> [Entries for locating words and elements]
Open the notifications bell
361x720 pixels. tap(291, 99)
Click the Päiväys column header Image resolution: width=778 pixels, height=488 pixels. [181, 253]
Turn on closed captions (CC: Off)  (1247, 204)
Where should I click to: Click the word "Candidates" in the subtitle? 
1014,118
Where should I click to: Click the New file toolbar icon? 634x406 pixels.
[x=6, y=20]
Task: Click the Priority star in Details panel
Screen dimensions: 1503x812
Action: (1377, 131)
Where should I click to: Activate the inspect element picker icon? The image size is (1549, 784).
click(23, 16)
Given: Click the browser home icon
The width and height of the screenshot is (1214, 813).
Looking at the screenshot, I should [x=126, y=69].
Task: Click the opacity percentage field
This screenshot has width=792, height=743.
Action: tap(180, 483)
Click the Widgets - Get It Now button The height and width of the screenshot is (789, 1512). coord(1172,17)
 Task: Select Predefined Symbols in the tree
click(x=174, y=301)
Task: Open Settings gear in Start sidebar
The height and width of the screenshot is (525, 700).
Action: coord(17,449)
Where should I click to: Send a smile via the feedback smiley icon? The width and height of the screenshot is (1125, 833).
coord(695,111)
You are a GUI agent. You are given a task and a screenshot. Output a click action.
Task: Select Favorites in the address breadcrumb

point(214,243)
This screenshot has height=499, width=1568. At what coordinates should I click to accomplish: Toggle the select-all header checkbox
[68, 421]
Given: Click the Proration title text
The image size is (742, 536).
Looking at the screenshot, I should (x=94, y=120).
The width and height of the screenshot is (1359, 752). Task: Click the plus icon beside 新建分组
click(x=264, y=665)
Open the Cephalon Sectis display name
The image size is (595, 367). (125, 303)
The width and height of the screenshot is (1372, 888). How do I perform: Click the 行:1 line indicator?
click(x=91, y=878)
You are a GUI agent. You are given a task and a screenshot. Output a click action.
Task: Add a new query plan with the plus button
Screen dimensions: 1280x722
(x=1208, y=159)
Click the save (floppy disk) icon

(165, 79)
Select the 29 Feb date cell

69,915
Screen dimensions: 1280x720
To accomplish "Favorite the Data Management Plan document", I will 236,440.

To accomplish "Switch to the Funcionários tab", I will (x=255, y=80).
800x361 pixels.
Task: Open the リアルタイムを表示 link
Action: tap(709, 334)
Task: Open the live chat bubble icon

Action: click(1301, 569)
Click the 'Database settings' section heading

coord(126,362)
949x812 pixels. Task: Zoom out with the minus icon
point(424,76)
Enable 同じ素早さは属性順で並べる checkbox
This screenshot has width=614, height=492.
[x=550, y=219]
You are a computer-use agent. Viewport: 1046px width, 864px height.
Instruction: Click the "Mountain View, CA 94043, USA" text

> [What to produce] Render every line of the entries above as a JSON list of strings, one string per line, skipping blank lines.

> [Final answer]
[
  "Open the notifications bell",
  "361x720 pixels. tap(291, 99)",
  "Click the Päiväys column header Image resolution: width=778 pixels, height=488 pixels. [181, 253]",
  "Turn on closed captions (CC: Off)  (1247, 204)",
  "Where should I click to: Click the word \"Candidates\" in the subtitle? ",
  "1014,118",
  "Where should I click to: Click the New file toolbar icon? 634x406 pixels.",
  "[x=6, y=20]",
  "Task: Click the Priority star in Details panel",
  "Screen dimensions: 1503x812",
  "Action: (1377, 131)",
  "Where should I click to: Activate the inspect element picker icon? The image size is (1549, 784).",
  "click(23, 16)",
  "Given: Click the browser home icon",
  "The width and height of the screenshot is (1214, 813).",
  "Looking at the screenshot, I should [x=126, y=69].",
  "Task: Click the opacity percentage field",
  "This screenshot has width=792, height=743.",
  "Action: tap(180, 483)",
  "Click the Widgets - Get It Now button The height and width of the screenshot is (789, 1512). coord(1172,17)",
  " Task: Select Predefined Symbols in the tree",
  "click(x=174, y=301)",
  "Task: Open Settings gear in Start sidebar",
  "The height and width of the screenshot is (525, 700).",
  "Action: coord(17,449)",
  "Where should I click to: Send a smile via the feedback smiley icon? The width and height of the screenshot is (1125, 833).",
  "coord(695,111)",
  "You are a GUI agent. You are given a task and a screenshot. Output a click action.",
  "Task: Select Favorites in the address breadcrumb",
  "point(214,243)",
  "This screenshot has height=499, width=1568. At what coordinates should I click to accomplish: Toggle the select-all header checkbox",
  "[68, 421]",
  "Given: Click the Proration title text",
  "The image size is (742, 536).",
  "Looking at the screenshot, I should (x=94, y=120).",
  "The width and height of the screenshot is (1359, 752). Task: Click the plus icon beside 新建分组",
  "click(x=264, y=665)",
  "Open the Cephalon Sectis display name",
  "The image size is (595, 367). (125, 303)",
  "The width and height of the screenshot is (1372, 888). How do I perform: Click the 行:1 line indicator?",
  "click(x=91, y=878)",
  "You are a GUI agent. You are given a task and a screenshot. Output a click action.",
  "Task: Add a new query plan with the plus button",
  "Screen dimensions: 1280x722",
  "(x=1208, y=159)",
  "Click the save (floppy disk) icon",
  "(165, 79)",
  "Select the 29 Feb date cell",
  "69,915",
  "Screen dimensions: 1280x720",
  "To accomplish \"Favorite the Data Management Plan document\", I will 236,440.",
  "To accomplish \"Switch to the Funcionários tab\", I will (x=255, y=80).",
  "800x361 pixels.",
  "Task: Open the リアルタイムを表示 link",
  "Action: tap(709, 334)",
  "Task: Open the live chat bubble icon",
  "Action: click(1301, 569)",
  "Click the 'Database settings' section heading",
  "coord(126,362)",
  "949x812 pixels. Task: Zoom out with the minus icon",
  "point(424,76)",
  "Enable 同じ素早さは属性順で並べる checkbox",
  "This screenshot has width=614, height=492.",
  "[x=550, y=219]",
  "You are a computer-use agent. Viewport: 1046px width, 864px height.",
  "Instruction: Click the \"Mountain View, CA 94043, USA\" text"
]